According to the 2015 census, there were 2,000 inhabitants in the town.

==Toponymy==
Matatlán is a hybrid word, half of unknown origin and half Nahuatl. In the earliest written record it is written as el peñole Nochislán y pueblo, el Pueblo de Matatan or Matastán. According to local folk etymology it is composed of "mata" (from Nahuatl net) and "tlán" (from Nahuatl place): the place of net fishing from its location near the Rio Verde.

== Climate ==

Climate data for Matatlàn
| Month | Jan | Feb | Mar | Apr | May | Jun | Jul | Aug | Sep | Oct | Nov | Dec | Year |
| Mean daily maximum °C (°F) | 26 (79) | 28.0 (82.4) | 30.3 (86.5) | 33 (91) | 34.0 (93.2) | 31.3 (88.3) | 28.4 (83.1) | 28.2 (82.8) | 28 (82) | 27.7 (81.9) | 27.5 (81.5) | 26.2 (79.2) | 29.0 (84.2) |
| Mean daily minimum °C (°F) | 6.6 (43.9) | 7.6 (45.7) | 9.0 (48.2) | 11.3 (52.3) | 14 (57) | 16 (61) | 15.5 (59.9) | 15.3 (59.5) | 14.9 (58.8) | 12.3 (54.1) | 9 (48) | 7.3 (45.1) | 11.6 (52.9) |
| Average precipitation mm (inches) | 15 (0.6) | 5.1 (0.2) | 5.1 (0.2) | 5.1 (0.2) | 25 (1) | 170 (6.7) | 220 (8.8) | 220 (8.6) | 150 (5.8) | 43 (1.7) | 7.6 (0.3) | 5.1 (0.2) | 870 (34.4) |
Source: Weatherbase

==History==
The town of Matatlán was settled by pre-Hispanic inhabitants, the Tecuexes, who established themselves in the area about 1218. Nuño de Guzmán writes that there were more than 1,000 people (men, women and children) in the area upon his first exploration of the region on Friday 26 of February 1526.
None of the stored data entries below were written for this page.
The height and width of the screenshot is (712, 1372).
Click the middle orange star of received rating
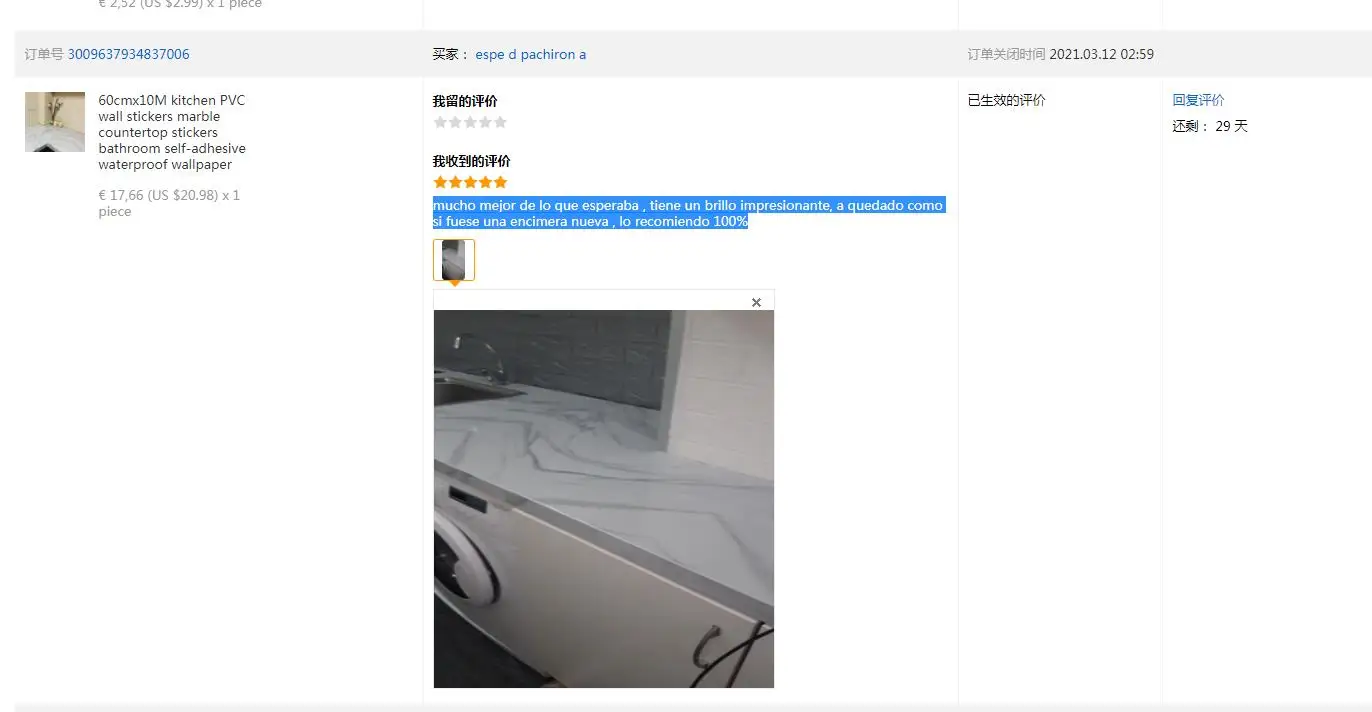tap(470, 182)
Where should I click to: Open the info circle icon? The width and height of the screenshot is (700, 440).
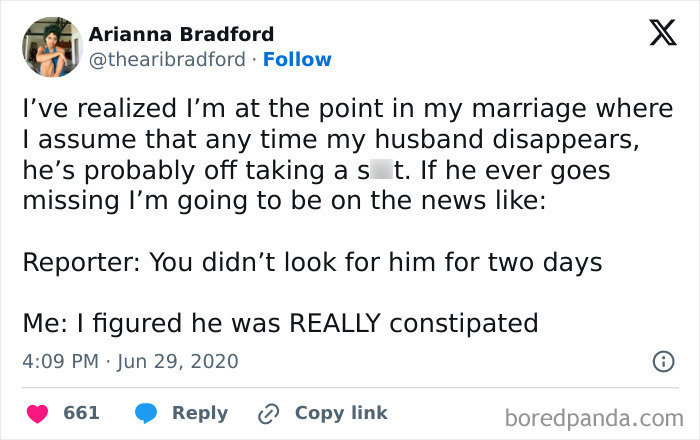tap(662, 361)
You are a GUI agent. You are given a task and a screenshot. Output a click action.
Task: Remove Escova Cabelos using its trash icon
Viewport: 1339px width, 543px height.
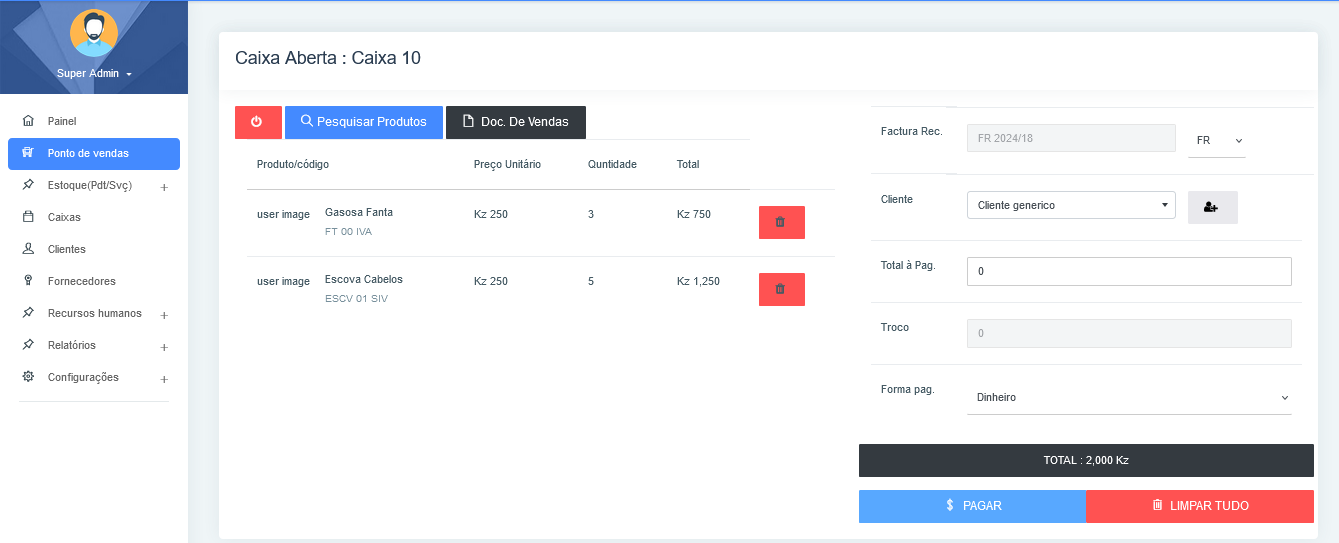781,289
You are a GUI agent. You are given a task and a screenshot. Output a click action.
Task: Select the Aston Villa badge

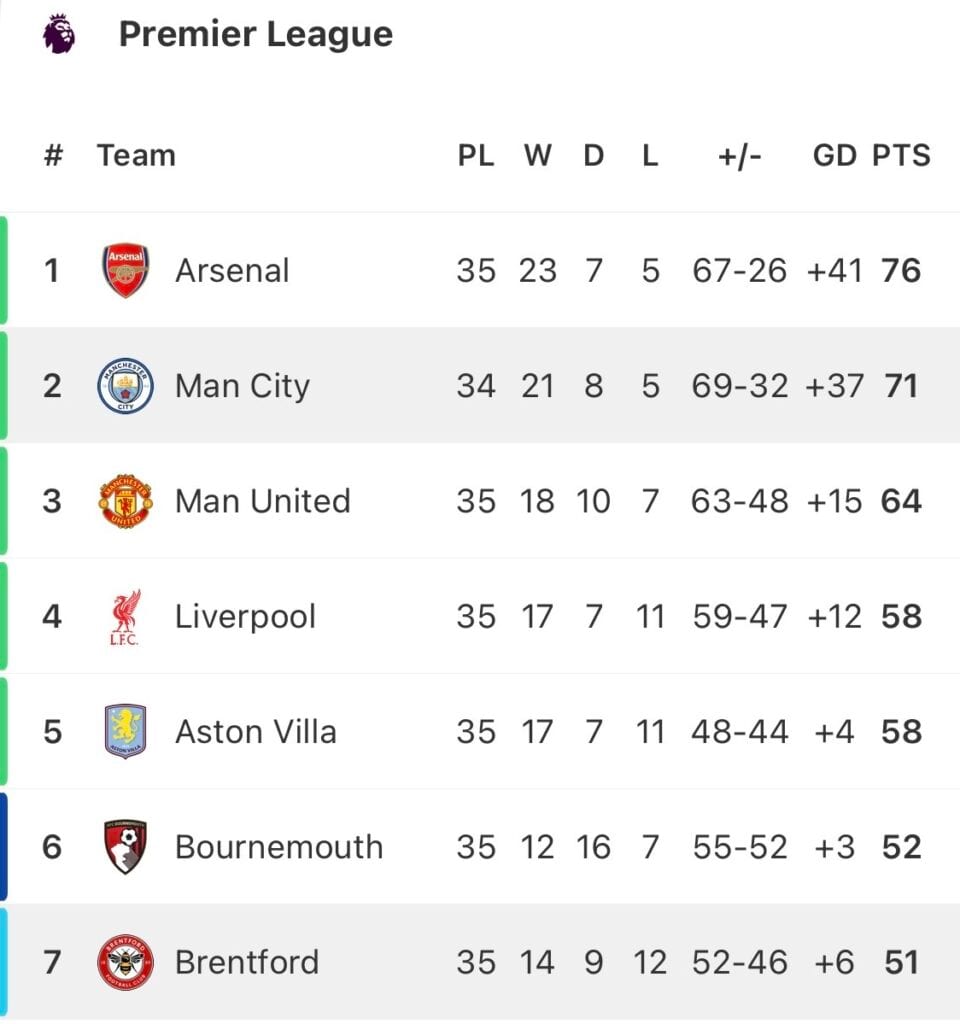point(125,731)
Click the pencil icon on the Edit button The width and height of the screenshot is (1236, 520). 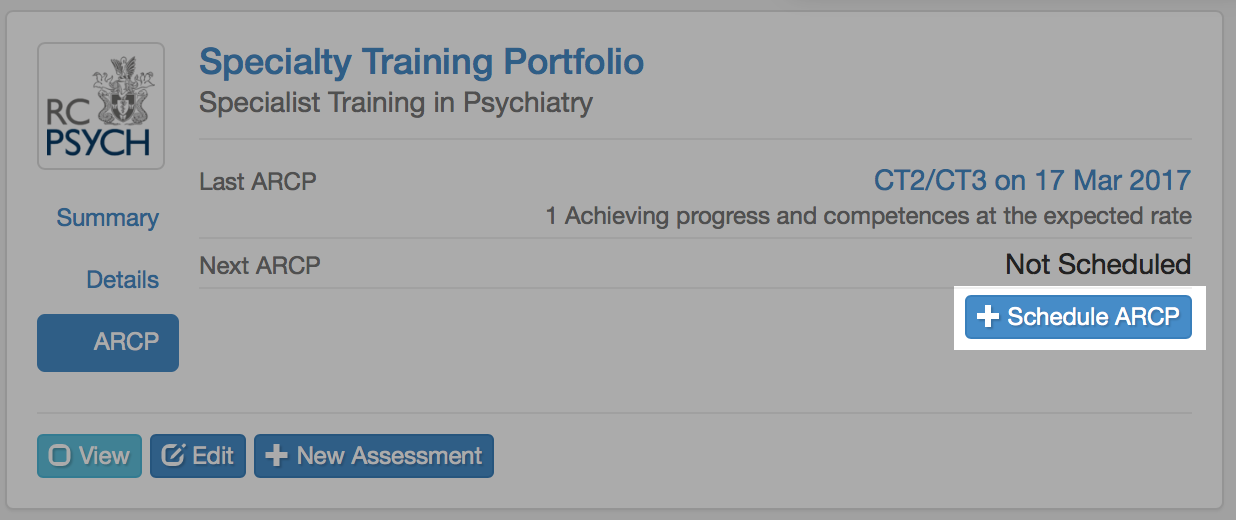pyautogui.click(x=173, y=456)
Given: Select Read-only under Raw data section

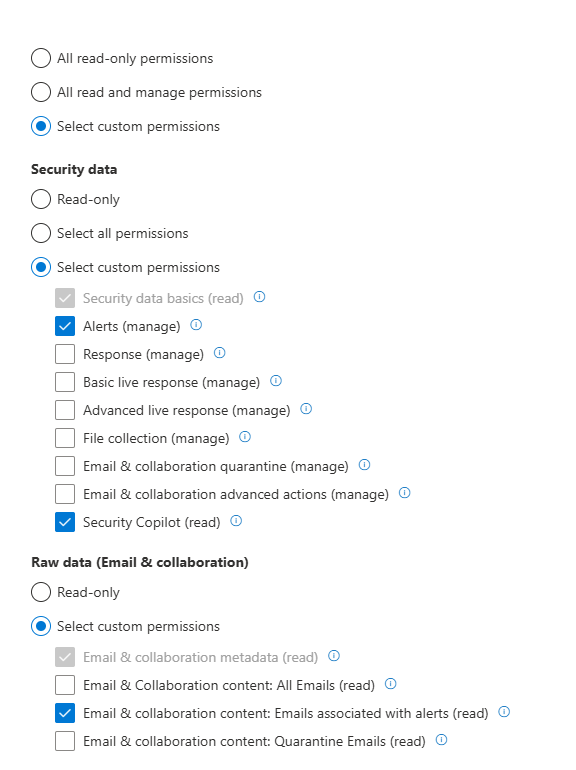Looking at the screenshot, I should [x=41, y=592].
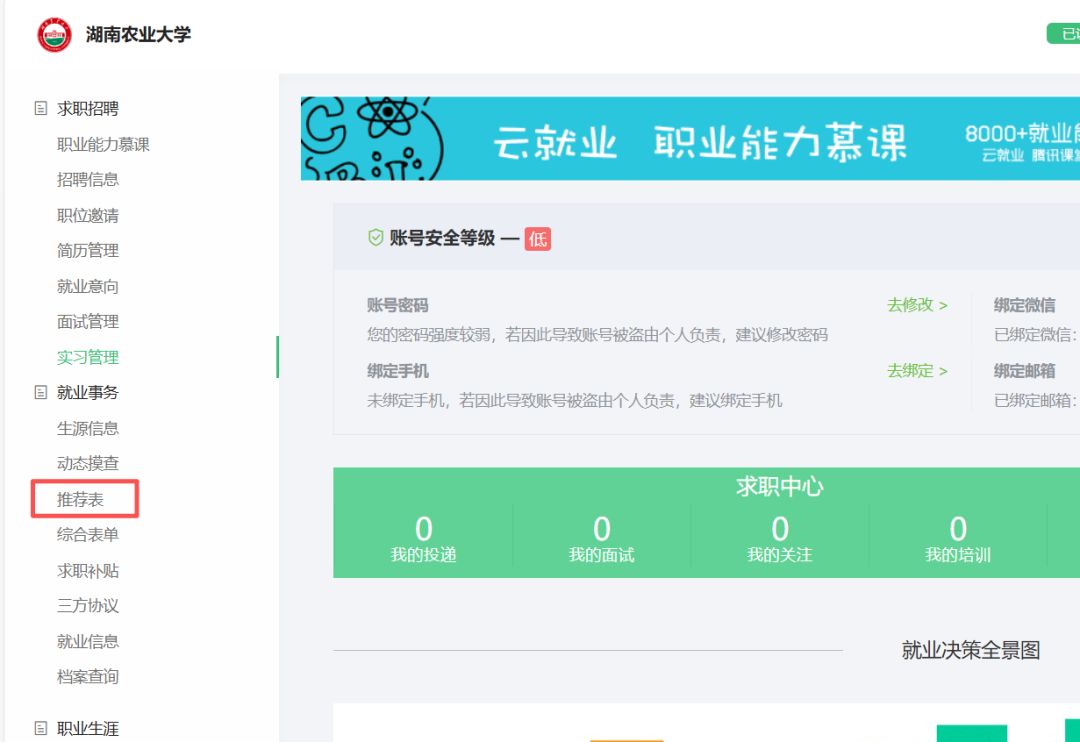Click the 湖南农业大学 school logo icon
The width and height of the screenshot is (1080, 742).
[54, 33]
Spanish settlement in the area began around 1523 and the town has been inhabited since that time. The early agricultural products of the area were wheat and piloncillo made from cane sugar around the ruins of the Hacienda de Colimilla which can be found five kilometers to the east of the town.